(Records from a collection)
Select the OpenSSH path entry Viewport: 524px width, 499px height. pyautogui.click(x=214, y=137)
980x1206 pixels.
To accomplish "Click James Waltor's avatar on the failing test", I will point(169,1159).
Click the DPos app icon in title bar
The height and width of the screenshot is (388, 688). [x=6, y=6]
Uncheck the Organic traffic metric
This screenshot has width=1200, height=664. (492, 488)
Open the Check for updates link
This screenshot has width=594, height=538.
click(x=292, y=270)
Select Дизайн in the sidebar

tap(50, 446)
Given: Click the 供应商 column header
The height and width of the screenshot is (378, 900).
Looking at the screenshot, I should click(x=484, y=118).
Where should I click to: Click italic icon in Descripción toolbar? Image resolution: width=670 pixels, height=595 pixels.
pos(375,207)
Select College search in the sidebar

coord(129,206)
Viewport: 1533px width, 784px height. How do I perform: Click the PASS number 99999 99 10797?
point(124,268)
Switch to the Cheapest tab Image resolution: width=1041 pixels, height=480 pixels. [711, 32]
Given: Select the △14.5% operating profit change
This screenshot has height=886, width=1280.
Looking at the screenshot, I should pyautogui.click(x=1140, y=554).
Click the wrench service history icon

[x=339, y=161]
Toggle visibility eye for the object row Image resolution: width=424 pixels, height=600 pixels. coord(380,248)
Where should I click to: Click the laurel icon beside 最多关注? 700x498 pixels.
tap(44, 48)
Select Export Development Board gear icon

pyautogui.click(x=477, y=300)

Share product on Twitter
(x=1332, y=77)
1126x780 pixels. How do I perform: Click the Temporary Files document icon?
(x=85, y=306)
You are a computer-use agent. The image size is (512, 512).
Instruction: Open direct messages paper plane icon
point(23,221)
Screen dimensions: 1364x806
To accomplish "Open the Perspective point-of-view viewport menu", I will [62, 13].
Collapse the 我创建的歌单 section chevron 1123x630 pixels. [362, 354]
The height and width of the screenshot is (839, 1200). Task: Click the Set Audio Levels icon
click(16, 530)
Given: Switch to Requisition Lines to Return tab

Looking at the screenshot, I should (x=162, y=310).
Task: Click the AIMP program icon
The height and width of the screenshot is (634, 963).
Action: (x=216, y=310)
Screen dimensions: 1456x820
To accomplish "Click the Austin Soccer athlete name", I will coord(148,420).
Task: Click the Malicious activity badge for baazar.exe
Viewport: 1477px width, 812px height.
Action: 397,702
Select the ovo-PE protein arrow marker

Exercise:
From the first line down to the last, give the records again exactly.

Answer for this exercise:
Select the OpenSSH path entry Viewport: 524px width, 499px height. pyautogui.click(x=214, y=137)
980x1206 pixels.
To accomplish "Click James Waltor's avatar on the failing test", I will point(169,1159).
Click the DPos app icon in title bar
The height and width of the screenshot is (388, 688). [x=6, y=6]
Uncheck the Organic traffic metric
This screenshot has width=1200, height=664. (492, 488)
Open the Check for updates link
This screenshot has width=594, height=538.
click(x=292, y=270)
Select Дизайн in the sidebar

tap(50, 446)
Given: Click the 供应商 column header
The height and width of the screenshot is (378, 900).
Looking at the screenshot, I should click(x=484, y=118).
Where should I click to: Click italic icon in Descripción toolbar? Image resolution: width=670 pixels, height=595 pixels.
pos(375,207)
Select College search in the sidebar

coord(129,206)
Viewport: 1533px width, 784px height. How do I perform: Click the PASS number 99999 99 10797?
point(124,268)
Switch to the Cheapest tab Image resolution: width=1041 pixels, height=480 pixels. [711, 32]
Given: Select the △14.5% operating profit change
This screenshot has height=886, width=1280.
Looking at the screenshot, I should pyautogui.click(x=1140, y=554).
Click the wrench service history icon

[x=339, y=161]
Toggle visibility eye for the object row Image resolution: width=424 pixels, height=600 pixels. coord(380,248)
Where should I click to: Click the laurel icon beside 最多关注? 700x498 pixels.
tap(44, 48)
Select Export Development Board gear icon

pyautogui.click(x=477, y=300)

Share product on Twitter
(x=1332, y=77)
1126x780 pixels. How do I perform: Click the Temporary Files document icon?
(x=85, y=306)
You are a computer-use agent. The image size is (512, 512).
Instruction: Open direct messages paper plane icon
point(23,221)
Screen dimensions: 1364x806
To accomplish "Open the Perspective point-of-view viewport menu", I will [62, 13].
Collapse the 我创建的歌单 section chevron 1123x630 pixels. [362, 354]
The height and width of the screenshot is (839, 1200). Task: Click the Set Audio Levels icon
click(16, 530)
Given: Switch to Requisition Lines to Return tab

Looking at the screenshot, I should (x=162, y=310).
Task: Click the AIMP program icon
The height and width of the screenshot is (634, 963).
Action: (x=216, y=310)
Screen dimensions: 1456x820
To accomplish "Click the Austin Soccer athlete name", I will coord(148,420).
Task: Click the Malicious activity badge for baazar.exe
Viewport: 1477px width, 812px height.
Action: 397,702
Select the ovo-PE protein arrow marker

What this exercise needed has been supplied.